The employer is in duty bound to make known all concealed dangers, Dowling v. Allen, 74 Mo. 13; particularly where the employment itself is free from danger, and the existing peril grows out of extrinsic causes or circumstances not discernible to the ordinary observer, or discoverable by the use of ordinary prudence and precaution, Perry v. Marsh, 25 Ala. 659; Spelman v. Fisher Iron Co., 56 Barb. 151; or where, from extraneous causes, the employment is hazardous and dangerous to a degree beyond what it fairly imports or is understood to be, Baxter v. Roberts, 44 Cal. 187; Perry v. Marsh, 25 Ala. 659; and is never justified in knowingly or negligently exposing his employe to an extraordinary or unusual or unreasonable peril in the course of his employment, and against which such employe, for want of knowledge or skill or physical ability, cannot, by the use of ordinary care and prudence, under the circumstances,—the environment of the moment,—guard himself. State v. Malster, 12 Reporter, 783; Wonder v. Railroad Co., 32 Md. 411; Hanrathy's Case, 46 Md. 280; Hutchinson v. Railway Co., 5 Exch. 343; Wigmore v. Jay, Id. 354; Roberts v. Smith, 2 Hurl & N. 213; Williams v. Clough, 3 Hurl & N. 258; Hough v. Railway Co., 100 U. S. 213.

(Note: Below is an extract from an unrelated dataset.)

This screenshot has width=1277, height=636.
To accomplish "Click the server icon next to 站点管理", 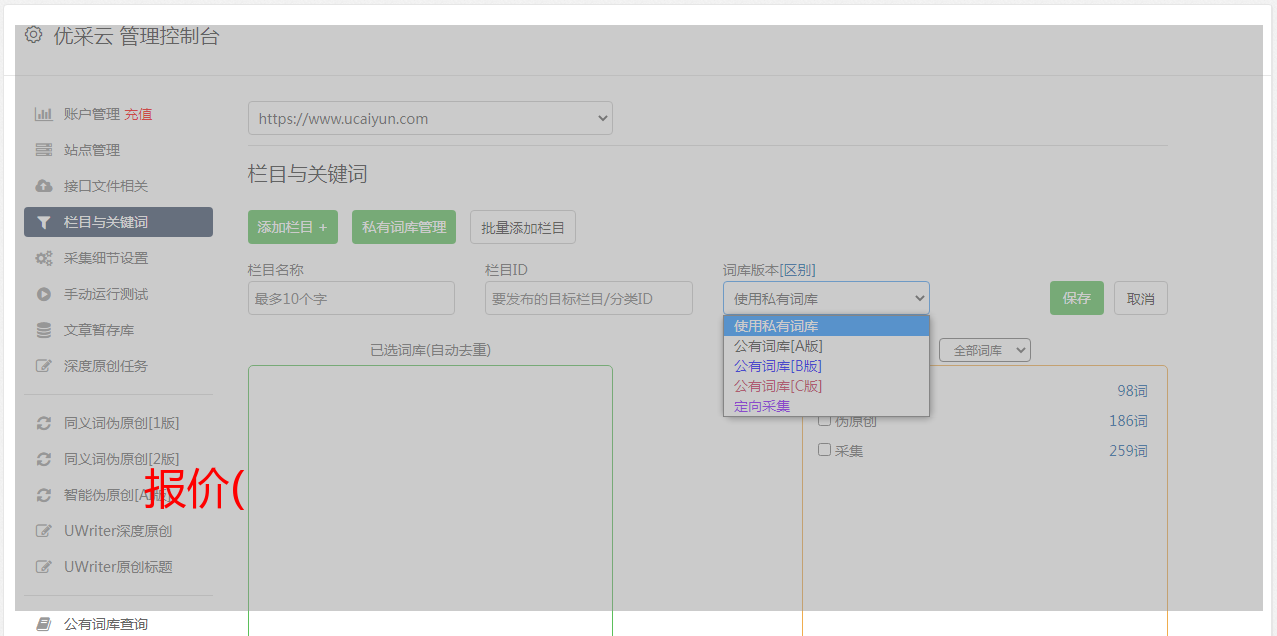I will tap(43, 150).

It was held in Baxter v. Roberts, 44 Cal. 187, where a man employed a carpenter to build a house for him on a lot, the title to which was in dispute, without advising him of such contested ownership, and of the forcible resistance with which he would meet, and the carpenter was unexpectedly attacked and injured by the parties claiming adversely, the employer was held liable in damages; and where a miner was employed to sink deeper a shaft which was cracked, and by reason thereof was dangerous, of which the employer had full knowledge, without being informed of such crack or opening in the side of the shaft, and knew nothing respecting it, and was subsequently injured, while at work, by the caving of the shaft, the master was held liable. Strahlendorf v. Rosenthal, 30 Wis. 675.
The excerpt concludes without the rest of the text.